The foregoing shows the corruption problem that often comes with subsidized products. What is designed as a pro poor intervention often failed by not getting to the poor thereby doing more harm than good. Subsidy funding helps the rich than it helps the poor. In the government records, the sum expended on subsidy is recorded as pro poor spendings but in real life, the money end up in the pockets of the most affluent since they are the distributors, dealers and officials in charge of allocation.

 

Subsidy regime in itself is bad, deceptive and harmful to the economy as it distorts the market. Subsidy regime distorts the normal demand and supply forces thereby tampering with the self regulating mechanism of the market system.

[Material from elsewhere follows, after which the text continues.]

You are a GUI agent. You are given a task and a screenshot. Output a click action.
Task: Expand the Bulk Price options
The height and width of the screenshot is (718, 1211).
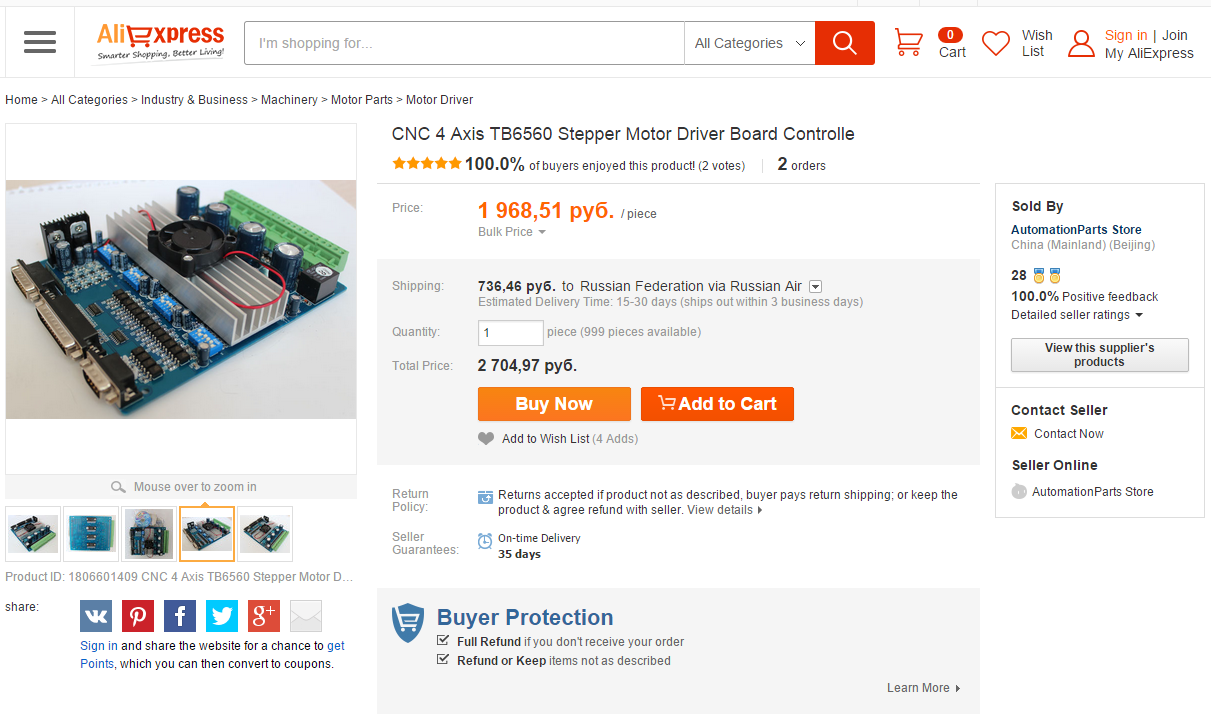pyautogui.click(x=512, y=232)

When product prices are fixed arbitrarily, either through subsidized price regime or other government unsound market fiddling, it is a disincentive for competitive pricing, innovation and stability as the entrepreneurs have no incentive to compete on price or innovation.

 

In this scenario everybody is a loser, but those that loose most are the poor whom the policy was designed to help. They would continue to buy at unusually high price than the market would have allowed had it been left alone. This clearly shows that the best way to help the poor is by allowing market forces to regulate the prices. Ultimately the prices of the products would gradually reduce through the combined forces of competition and innovation.

The most logical way going forward is that government should cancel all subsidy arrangements. Subsidies are generally controversial and there is no hard evidence that they really help the poor. A wise government should avoid the controversies by eradicating subsidy.